» **EXTRACT**:
Friday, March 25, 2016

Pending and Rejected Amendments

According to Article V of the Constitution, amendments can originate in two ways: First, Congress can pass an amendment when two-thirds majority of both houses pass the amendment. Second, two-thirds (34) of the state legislatures can petition Congress to call a national convention. In either case three-fourths (38) of the states must ratify the amendment before it becomes part of the Constitution. 

Congressional Apportionment Amendment of 1789: The purpose of this amendment was to strictly regulate congressional districts for the House of Representatives. The amendment was ratified by eleven states. Four states have voted it down. The amendment is still pending.

Title of Nobility Amendment of 1810: This amendment would revoke citizenship from anyone accepting a title of nobility from a foreign country. This amendment has been ratified by 12 states and turned down by 3 states. The amendment is still pending.

Corwin Amendment of 1861: This amendment would make state's “domestic institutions” immune to congressional interference or constitutional amendment process described by Article V of the Constitution. The intent of this amendment was to save slavery in south states. The amendment was ratified by 3 states, but 2 of them have rescinded the ratification. The amendment is still pending.

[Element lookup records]

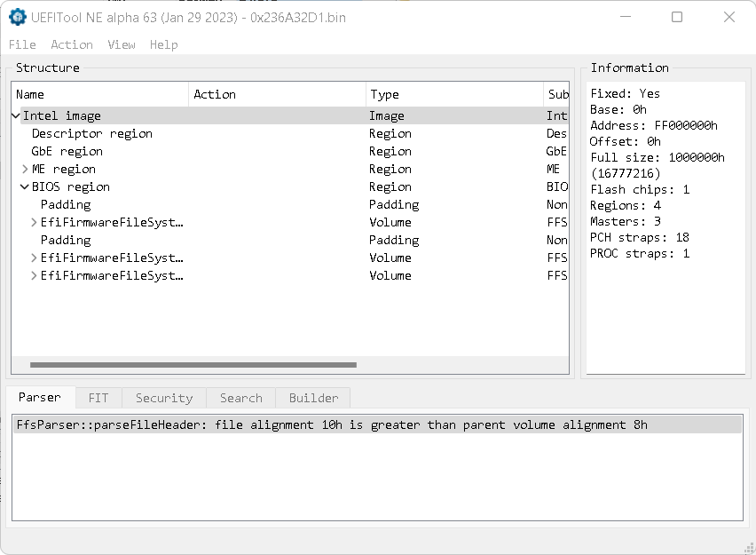Screen dimensions: 756x555
Task: Select the first Padding item under BIOS region
Action: point(66,204)
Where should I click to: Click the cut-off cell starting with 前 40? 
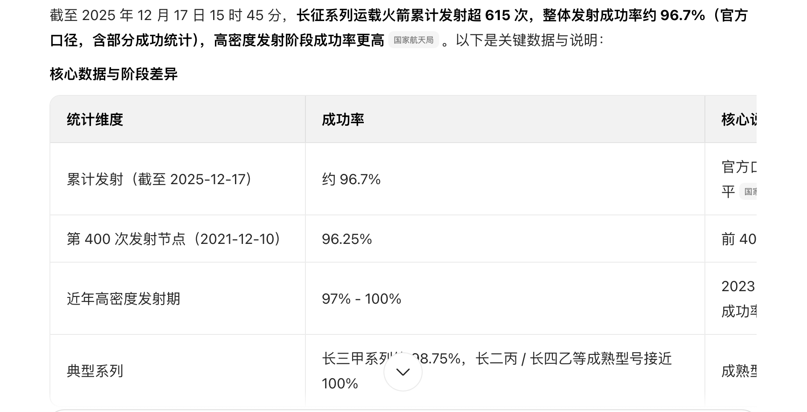pos(739,239)
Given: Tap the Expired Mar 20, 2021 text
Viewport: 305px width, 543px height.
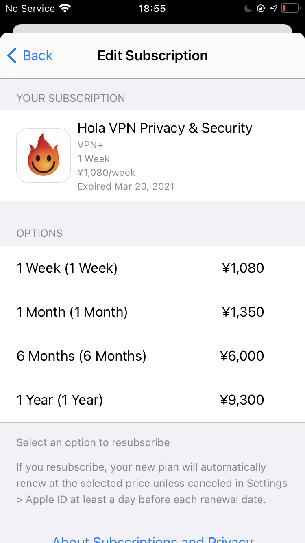Looking at the screenshot, I should (x=126, y=186).
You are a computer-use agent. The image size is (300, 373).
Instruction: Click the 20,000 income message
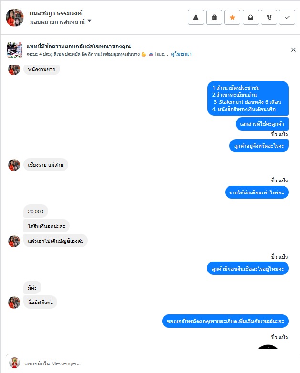(x=36, y=211)
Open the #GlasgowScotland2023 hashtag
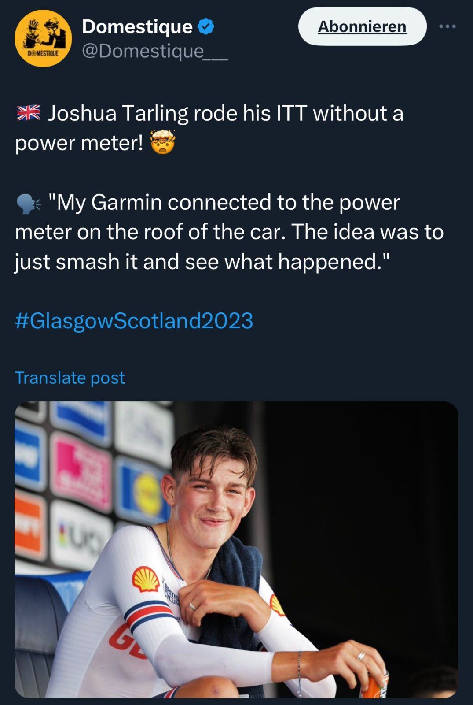The width and height of the screenshot is (473, 705). pyautogui.click(x=134, y=320)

» **PROBLEMS TO WORK ON**:
#1 From the text on amendments, echo the passage from "Title of Nobility Amendment" to "states. The amendment is still pending.".
#2 Translate this sentence from the text on amendments into Spanish: "Four states have voted it down."
#3 Go on with the text on pending and rejected amendments from the point where it stops.
The records are separate material and have nothing to do with the text on amendments.

» **OUTPUTS**:
#1
Title of Nobility Amendment of 1810: This amendment would revoke citizenship from anyone accepting a title of nobility from a foreign country. This amendment has been ratified by 12 states and turned down by 3 states. The amendment is still pending.

#2 Cuatro estados la han rechazado.

#3
Child Labor Amendment of 1924: This amendment would allow the federal government to regulate or prohibit child labor. This amendment has been ratified by 28 states, with 9 states rescinding their ratification. Fifteen states refused to ratify the amendment. The amendment is still pending.

Equal rights Amendment of 1789: This amendment would prohibit state or federal governments from depriving women of equality. The initial ratification period expired in 1979 and the ratification period was extended to 1982. In 1982 the amendment was deemed to have failed. Thirty-five states ratified this amendment with five states rescinding their ratification.

District of Columbia Voting Rights Amendment of 1985. This amendment would have caused the District of Columbia to be treated like a state for congressional representation purposes. It would also have appealed the 23rd Amendment. Sixteen states voted for ratification. The amendment had a time limit which has expired. This amendment failed.

Wednesday, March 23, 2016

Electoral College

Before our Constitution was written, our founders had to determine a means to elect officials and pass laws that were fair to each state and the people of the states. A major compromise was that our two houses of Congress would be formed differently. Each state would get two members in the Senate and state delegations to the House of Representatives would  be based on population of each state. Without this compromise, we would never have gotten a Constitution. This method assures that each state is represented equally in one house and larger states with larger populations have more sway in the other house.

Our presidential elections and the electoral college are designed with the same thinking in mind – what is fair for all states and the populations thereof.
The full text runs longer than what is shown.